| Soal Latihan |
**A)** Menurut tulisan tentang Paskah di Lembata, kota kecamatan apa yang diserbu warga dari lereng Labalekan?
**B)** Kutiplah tanpa perubahan bagian tulisan tentang Paskah di Lembata, mulai dari "Warga masyarakat, terutama" sampai dengan "jadi pilihan strategis.".

| Kutipan Sumber |

..........

Headlines News :
Home » » Paskah, Bola, dan Kebun

Paskah, Bola, dan Kebun

Written By ansel-boto.blogspot.com on Sunday, April 12, 2020 | 6:38 PM



TAHUN 1980-an. Di bawah lereng Labalekan, Kecamatan Nagawutun, Lembata, Nusa Tenggara Timur, suasana menjelang hingga puncak perayaan Misa Paskah sangat terasa. Jalanan ke stasi-stasi terasa hidup. Suasana itu terasa utamanya ruas jalan dari pedalaman lereng gunung Labalekan menuju Loang, kota Kecamatan Nagawutun.

Warga masyarakat, terutama yang tinggal di lereng itu berbondong-bondong menyerbu Loang. Maklum. Loang satu-satunya pasar bagi sebagian besar warga Nagawutun yang jadi urat jadi transaksi. Mendapatkan baterei ABC untuk keperluan sound system koor di Gereja Pusat Paroki Santu Joseph Boto atau kapel-kapal di wilayau paroki itu menjelang atau pas puncak Misa Paskah, Loang jadi pilihan strategis.

..........

(Entri dari sebuah kumpulan data)
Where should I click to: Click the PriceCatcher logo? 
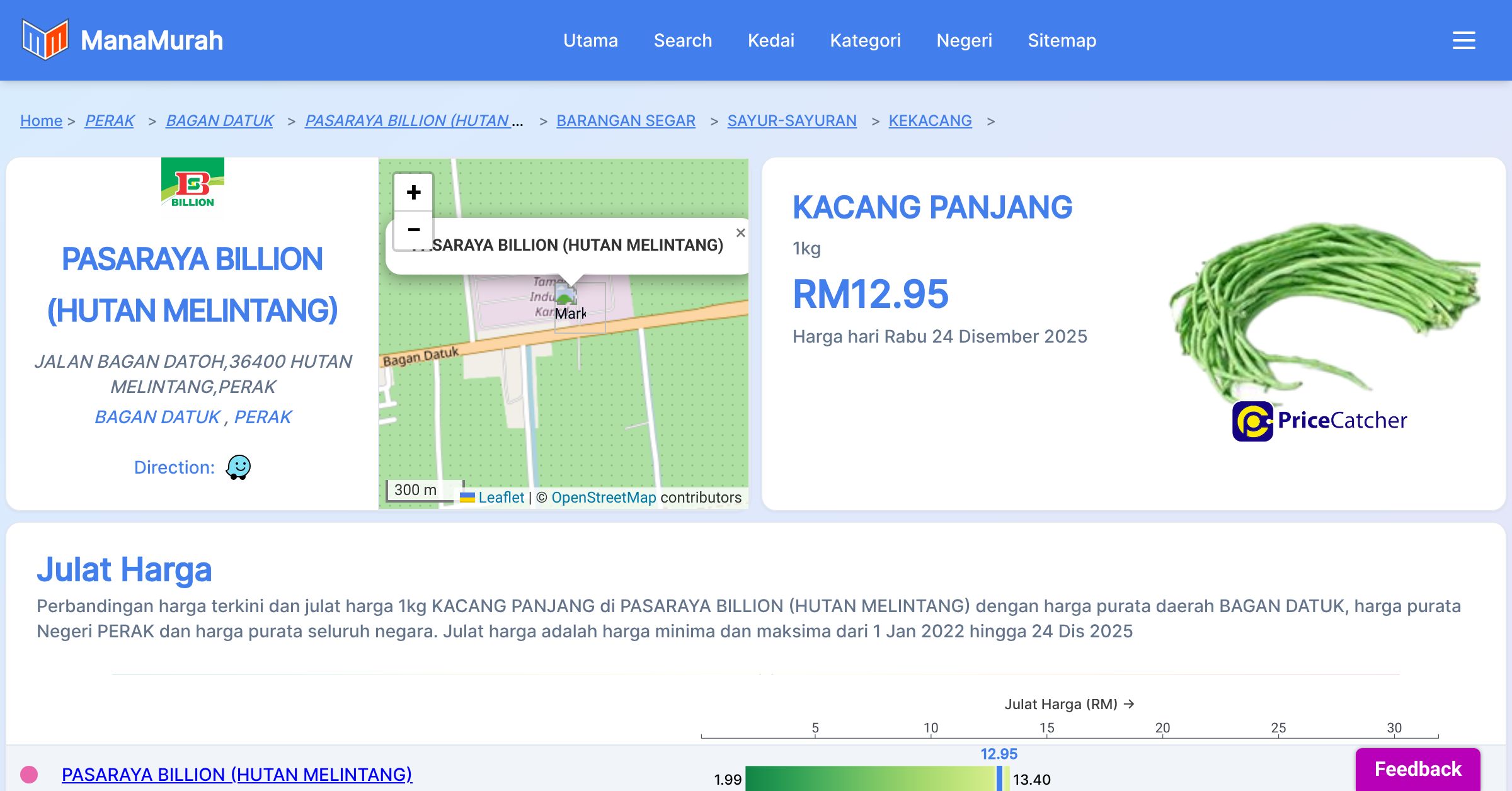[x=1319, y=421]
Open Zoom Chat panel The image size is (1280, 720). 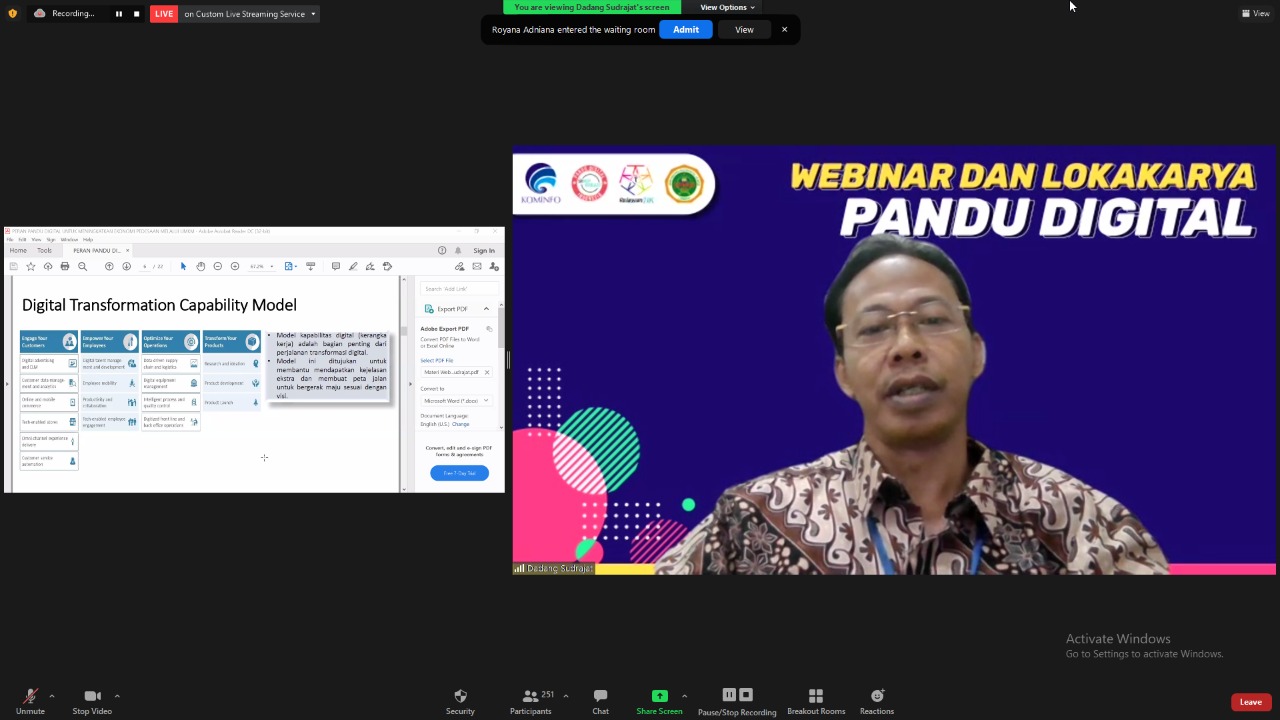[600, 700]
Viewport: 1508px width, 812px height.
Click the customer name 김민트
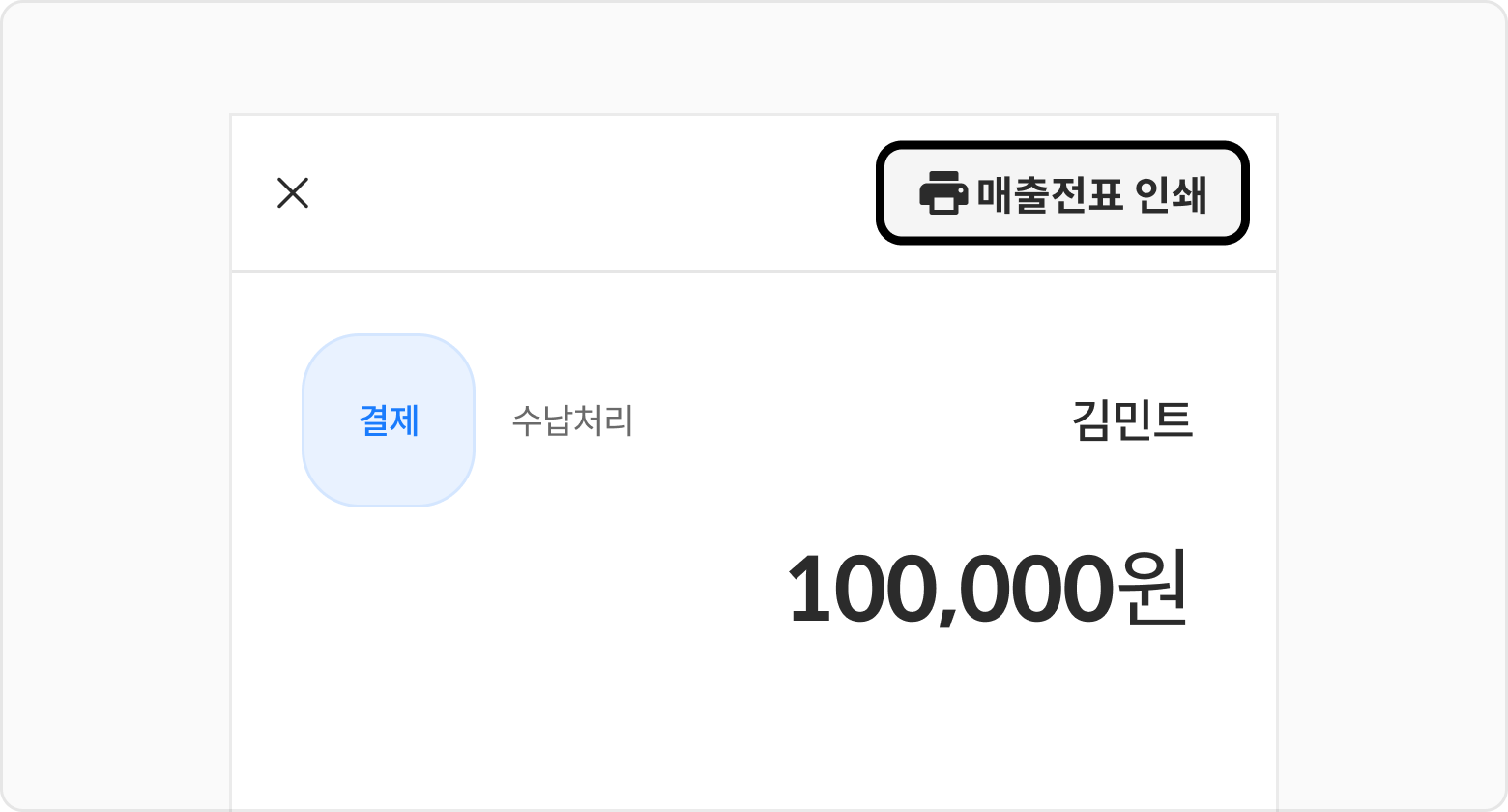1132,420
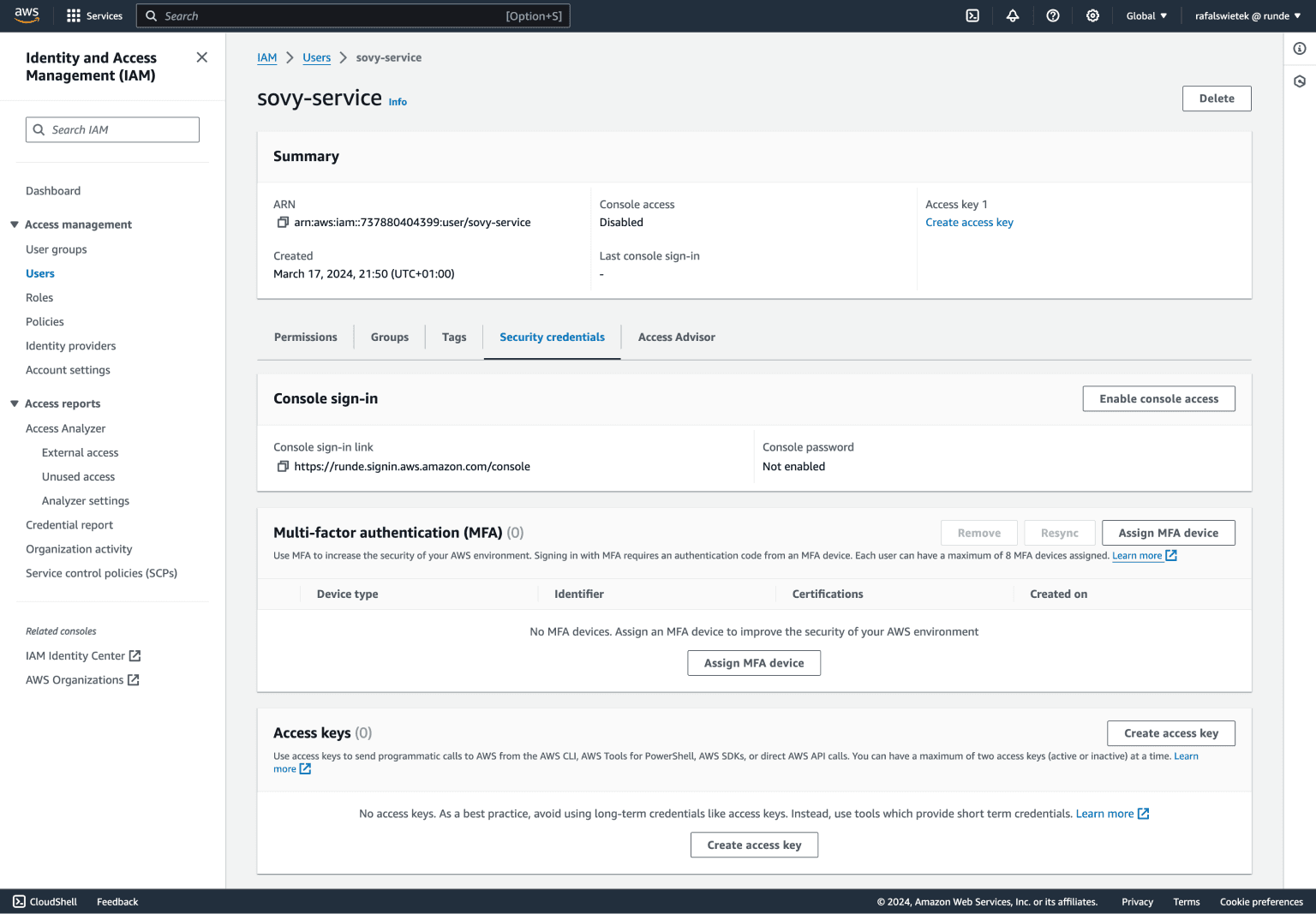Screen dimensions: 1316x914
Task: Click the Search IAM input field
Action: click(x=112, y=129)
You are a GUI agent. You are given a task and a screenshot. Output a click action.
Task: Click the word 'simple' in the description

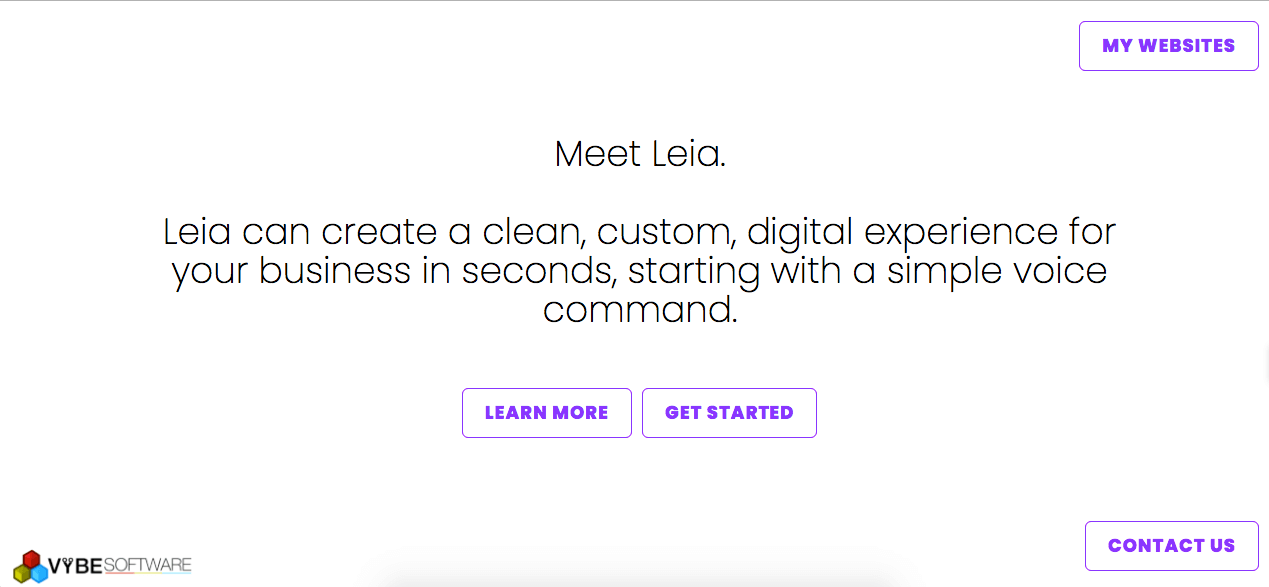945,272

..........

| Kunci Jawaban |
**A)** Loang, kota Kecamatan Nagawutun.

**B)**
Warga masyarakat, terutama yang tinggal di lereng itu berbondong-bondong menyerbu Loang. Maklum. Loang satu-satunya pasar bagi sebagian besar warga Nagawutun yang jadi urat jadi transaksi. Mendapatkan baterei ABC untuk keperluan sound system koor di Gereja Pusat Paroki Santu Joseph Boto atau kapel-kapal di wilayau paroki itu menjelang atau pas puncak Misa Paskah, Loang jadi pilihan strategis.